NHS hospitals are to be invited by the Government to set up profit-making branches abroad to raise funds for patients at home and raise the international profile of the health service.
Officials from the Department of Health and UK Trade and Industry will launch the joint scheme this autumn, which will aim to build links between hospitals wishing to expand and foreign governments which want access to British health services.

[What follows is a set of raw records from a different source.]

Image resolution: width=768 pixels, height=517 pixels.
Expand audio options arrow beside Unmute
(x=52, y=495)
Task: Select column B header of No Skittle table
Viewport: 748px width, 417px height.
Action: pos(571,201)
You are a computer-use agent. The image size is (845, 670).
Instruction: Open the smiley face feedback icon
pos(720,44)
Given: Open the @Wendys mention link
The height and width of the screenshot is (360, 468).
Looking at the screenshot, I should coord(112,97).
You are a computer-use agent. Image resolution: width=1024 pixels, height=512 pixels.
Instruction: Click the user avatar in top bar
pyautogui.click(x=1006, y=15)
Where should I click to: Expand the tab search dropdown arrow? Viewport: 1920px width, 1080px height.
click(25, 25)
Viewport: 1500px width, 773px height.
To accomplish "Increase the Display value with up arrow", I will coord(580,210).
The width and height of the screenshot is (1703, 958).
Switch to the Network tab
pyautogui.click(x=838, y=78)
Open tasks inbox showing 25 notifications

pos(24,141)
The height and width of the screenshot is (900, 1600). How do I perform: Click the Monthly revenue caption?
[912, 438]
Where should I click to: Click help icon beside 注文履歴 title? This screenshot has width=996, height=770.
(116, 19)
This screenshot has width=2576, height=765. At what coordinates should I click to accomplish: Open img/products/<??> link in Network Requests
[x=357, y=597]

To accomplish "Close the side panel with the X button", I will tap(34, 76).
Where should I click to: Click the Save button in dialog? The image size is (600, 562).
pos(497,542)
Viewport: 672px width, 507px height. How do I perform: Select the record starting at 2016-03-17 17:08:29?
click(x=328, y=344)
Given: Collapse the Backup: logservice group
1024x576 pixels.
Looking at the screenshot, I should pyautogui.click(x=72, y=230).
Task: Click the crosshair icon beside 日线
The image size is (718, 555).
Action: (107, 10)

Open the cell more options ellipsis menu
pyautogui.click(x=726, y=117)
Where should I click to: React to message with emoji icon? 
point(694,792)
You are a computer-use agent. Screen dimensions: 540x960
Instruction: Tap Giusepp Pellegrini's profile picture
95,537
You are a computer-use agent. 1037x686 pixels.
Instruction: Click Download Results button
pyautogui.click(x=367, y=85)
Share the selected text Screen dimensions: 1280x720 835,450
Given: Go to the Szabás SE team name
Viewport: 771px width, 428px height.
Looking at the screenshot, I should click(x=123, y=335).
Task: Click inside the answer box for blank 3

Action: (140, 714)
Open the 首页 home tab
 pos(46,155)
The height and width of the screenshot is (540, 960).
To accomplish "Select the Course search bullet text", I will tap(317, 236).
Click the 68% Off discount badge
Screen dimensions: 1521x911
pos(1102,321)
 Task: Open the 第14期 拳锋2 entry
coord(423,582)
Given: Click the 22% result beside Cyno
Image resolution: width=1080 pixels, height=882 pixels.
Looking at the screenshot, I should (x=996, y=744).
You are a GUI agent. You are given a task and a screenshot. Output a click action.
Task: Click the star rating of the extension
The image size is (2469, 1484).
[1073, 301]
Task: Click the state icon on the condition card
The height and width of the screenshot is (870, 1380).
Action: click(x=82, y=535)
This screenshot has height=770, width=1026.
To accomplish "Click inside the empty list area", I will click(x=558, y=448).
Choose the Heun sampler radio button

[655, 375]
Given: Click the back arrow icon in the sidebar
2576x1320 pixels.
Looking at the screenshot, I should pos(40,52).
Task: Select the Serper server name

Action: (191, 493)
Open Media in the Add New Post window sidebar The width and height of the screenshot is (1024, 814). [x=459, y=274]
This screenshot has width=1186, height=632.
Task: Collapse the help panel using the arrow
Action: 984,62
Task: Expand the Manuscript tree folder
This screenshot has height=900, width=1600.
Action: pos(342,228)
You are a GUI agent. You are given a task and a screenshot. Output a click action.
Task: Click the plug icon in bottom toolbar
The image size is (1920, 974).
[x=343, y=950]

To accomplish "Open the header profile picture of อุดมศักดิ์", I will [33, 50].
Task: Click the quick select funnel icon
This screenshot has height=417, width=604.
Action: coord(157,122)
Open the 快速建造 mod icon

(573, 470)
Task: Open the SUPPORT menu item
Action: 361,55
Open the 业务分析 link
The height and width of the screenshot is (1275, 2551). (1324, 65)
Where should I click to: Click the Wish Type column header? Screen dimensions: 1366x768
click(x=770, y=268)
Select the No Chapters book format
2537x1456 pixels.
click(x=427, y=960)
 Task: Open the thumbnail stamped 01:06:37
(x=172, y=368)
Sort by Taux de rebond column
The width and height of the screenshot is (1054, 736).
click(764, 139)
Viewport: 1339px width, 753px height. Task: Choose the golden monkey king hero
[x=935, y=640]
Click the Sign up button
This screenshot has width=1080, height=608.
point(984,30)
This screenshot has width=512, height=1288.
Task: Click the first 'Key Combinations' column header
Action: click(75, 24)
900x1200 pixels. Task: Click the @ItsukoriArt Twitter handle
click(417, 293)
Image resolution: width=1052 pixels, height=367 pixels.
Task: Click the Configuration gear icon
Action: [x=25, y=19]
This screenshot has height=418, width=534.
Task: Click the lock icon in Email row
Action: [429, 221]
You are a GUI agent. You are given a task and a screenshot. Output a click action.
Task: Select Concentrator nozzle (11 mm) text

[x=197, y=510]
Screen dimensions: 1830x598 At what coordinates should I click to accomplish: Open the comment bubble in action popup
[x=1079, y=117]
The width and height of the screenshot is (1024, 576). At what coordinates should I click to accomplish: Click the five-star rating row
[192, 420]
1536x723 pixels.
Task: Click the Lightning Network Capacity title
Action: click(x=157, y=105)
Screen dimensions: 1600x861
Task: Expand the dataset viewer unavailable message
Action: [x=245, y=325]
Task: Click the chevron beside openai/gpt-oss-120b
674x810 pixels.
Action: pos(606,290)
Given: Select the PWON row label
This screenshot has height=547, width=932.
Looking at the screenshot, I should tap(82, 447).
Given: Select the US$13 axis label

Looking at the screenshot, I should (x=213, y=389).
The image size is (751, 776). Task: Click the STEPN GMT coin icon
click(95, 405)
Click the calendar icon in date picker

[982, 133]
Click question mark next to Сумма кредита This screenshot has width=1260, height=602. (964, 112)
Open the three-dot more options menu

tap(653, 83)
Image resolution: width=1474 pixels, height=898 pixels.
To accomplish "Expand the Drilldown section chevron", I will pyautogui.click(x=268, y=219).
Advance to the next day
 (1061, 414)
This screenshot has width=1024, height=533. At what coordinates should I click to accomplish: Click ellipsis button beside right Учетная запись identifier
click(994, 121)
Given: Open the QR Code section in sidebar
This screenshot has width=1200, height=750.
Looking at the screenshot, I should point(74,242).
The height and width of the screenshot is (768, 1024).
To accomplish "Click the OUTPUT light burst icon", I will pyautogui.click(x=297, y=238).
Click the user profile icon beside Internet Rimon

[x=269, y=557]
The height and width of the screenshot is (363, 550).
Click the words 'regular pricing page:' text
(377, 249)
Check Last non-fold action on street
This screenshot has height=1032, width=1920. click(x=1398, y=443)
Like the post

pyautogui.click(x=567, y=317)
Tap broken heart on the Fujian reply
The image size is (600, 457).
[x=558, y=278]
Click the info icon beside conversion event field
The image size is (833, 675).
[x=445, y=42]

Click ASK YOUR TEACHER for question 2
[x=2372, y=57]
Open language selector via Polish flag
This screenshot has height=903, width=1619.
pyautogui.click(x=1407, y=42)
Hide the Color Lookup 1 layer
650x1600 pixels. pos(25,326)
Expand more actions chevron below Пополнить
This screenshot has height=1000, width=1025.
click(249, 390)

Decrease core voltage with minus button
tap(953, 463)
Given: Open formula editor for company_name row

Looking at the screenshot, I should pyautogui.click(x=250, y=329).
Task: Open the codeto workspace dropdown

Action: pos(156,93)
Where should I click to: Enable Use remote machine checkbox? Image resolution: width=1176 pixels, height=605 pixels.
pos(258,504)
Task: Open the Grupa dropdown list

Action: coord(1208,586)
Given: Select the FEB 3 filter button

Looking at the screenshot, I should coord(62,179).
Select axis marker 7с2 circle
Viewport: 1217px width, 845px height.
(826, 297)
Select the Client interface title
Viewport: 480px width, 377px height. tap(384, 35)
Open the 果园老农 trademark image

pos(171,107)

Under the programme, hospitals including Great Ormond Street, the Royal Marsden and Guy's and St Thomas' could create new branches.
According to reports in the Independent, upfront investment could only be drawn from income received from private patients and any profits made abroad would be channelled back to the UK.
The proposal was reportedly inspired by hospitals in America, including Baltimore's John Hopkins, opening similar branches abroad.
Health Minister Anne Milton said: "This is good news for NHS patients who will get better services at their local hospital as a result of the work the NHS is doing abroad and the extra investment that will generate.
"This is also good news for the economy, which will benefit from the extra jobs and revenue created by our highly successful life sciences industries as they trade more across the globe.
"The NHS has a world-class reputation, and this exciting development will make the most of that to deliver real benefits for both patients and taxpayers."
But the move was criticised in some quarters.
Katherine Murphy, chief executive of the Patients Association, told the Independent: "The guiding principle of the NHS must be to ensure that outcomes and care for patients comes before profits.
"At a time of huge upheaval in the health service, when waiting times are rising and trusts are being asked to make £20 billion of efficiency savings, this is another concerning distraction. The priority of the Government, hospital trusts and clinicians should be NHS patients."